Step 4: Get better over time

Until recently, the phone center had one huge advantage over self-service: human agents could learn over time and make up for gaps in the content or even facilitate workarounds to poorly designed support processes. But thanks to recent advances in machine learning technologies and the elastic computing power of the cloud, self-service can be as good or even better at adapting and automatically improving over time with algorithms analyzing so many more data points than one individual call center agent could possibly consider.

My client Logitech told a great example of this at a recent industry event. Their Coveo search analytics were constantly reporting what looked like random alphanumeric phrases being searched on. Nobody appeared to understand what this was. But Coveo Reveal, a new machine learning technology recently deployed by Logitech, automatically noticed that a select group of people eventually modified their search from this seemingly random string to an actual Logitech product ID, at which point they quickly solved their issue. Coveo Reveal started to automatically suggest the product-specific answers when people queried the strange phrase despite nothing in the content suggested even containing that phrase. It turns out users were entering a SKU imprinted by a third-party manufacturer on the Bluetooth dongle instead of the actual Logitech mouse or keyboard product number. Coveo Reveal was smart enough to put two and two together on this and many other similar examples to provide via self-service what no call center could ever achieve.

Step 5: Avoid channel shifting at all costs, but make it easy when absolutely necessary

How do you know if an issue truly required the assistance of a live agent?  Have your agents ask.

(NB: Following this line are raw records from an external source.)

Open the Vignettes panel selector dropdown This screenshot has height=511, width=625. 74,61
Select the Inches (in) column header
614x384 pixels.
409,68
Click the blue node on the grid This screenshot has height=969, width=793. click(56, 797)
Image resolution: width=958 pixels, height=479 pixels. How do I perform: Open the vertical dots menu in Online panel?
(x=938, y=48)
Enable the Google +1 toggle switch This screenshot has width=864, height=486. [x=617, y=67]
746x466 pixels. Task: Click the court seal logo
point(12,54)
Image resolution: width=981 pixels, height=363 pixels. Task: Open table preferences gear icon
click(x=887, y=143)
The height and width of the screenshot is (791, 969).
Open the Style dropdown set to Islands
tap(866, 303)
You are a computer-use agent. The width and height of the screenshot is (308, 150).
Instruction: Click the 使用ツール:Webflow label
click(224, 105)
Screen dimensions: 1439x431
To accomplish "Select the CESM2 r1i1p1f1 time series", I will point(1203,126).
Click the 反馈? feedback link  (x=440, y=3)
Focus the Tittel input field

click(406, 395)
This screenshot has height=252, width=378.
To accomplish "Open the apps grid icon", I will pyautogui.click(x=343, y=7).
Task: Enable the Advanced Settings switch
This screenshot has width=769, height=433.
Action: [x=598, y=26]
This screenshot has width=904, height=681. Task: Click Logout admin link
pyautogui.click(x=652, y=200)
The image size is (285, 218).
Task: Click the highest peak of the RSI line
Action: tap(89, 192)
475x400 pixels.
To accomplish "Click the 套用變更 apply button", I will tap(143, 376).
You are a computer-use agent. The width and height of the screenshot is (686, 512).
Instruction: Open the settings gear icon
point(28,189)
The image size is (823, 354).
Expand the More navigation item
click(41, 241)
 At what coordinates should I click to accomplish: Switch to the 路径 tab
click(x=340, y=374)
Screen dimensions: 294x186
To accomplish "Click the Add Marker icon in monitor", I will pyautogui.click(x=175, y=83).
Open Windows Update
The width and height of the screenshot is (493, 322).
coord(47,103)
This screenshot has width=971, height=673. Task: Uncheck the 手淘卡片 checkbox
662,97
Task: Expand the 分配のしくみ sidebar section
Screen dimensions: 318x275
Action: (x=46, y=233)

Fidelity Investments is a great example, always asking me if I tried to solve my issue online before calling in, and always sending me a link to a document I can view on self-service for future reference. They do this very politely, not trying to imply that they didn’t want me to call in, but making sure I know that I didn’t have to so that I gain confidence in solving this and other issues on my own in the future.

If my transaction can’t be completed online, the Fidelity phone rep will often ask me if I would be comfortable doing so if that feature did exist on self-service. According to a few sources inside the organization – they actually prioritize self-service feature deployments based partly on this survey data. This type of feature backlog management isn’t that different than how Knowledge Centered Support (KCS) organizations prioritize the publishing of content to self-service based on closed case linkages.

Take all the information you know about the customer from “Step 1” and pre-fill their “Create Case” form as best you can. Since people always enter more information in a “form” than they do a search box, leverage that additional context plus what you’ve learned in their self-service session to create a more concise and precise set of search results in your final deflection attempt before creating that case. And if you do create a case, pass all of the context from that self-service session to your agent, including the searches performed, documents viewed, etc. Perhaps you even route the case differently based on the customer’s contract or SLAs. Simply put, make sure your customer is shifting channels, not starting over.

Will Support Ever Be Effortless?

As frustrated as I become with certain support experiences I encounter that are anything but effortless, more and more organizations are learning how to do low effort support correctly. Most that do are experiencing a tremendous return on investment.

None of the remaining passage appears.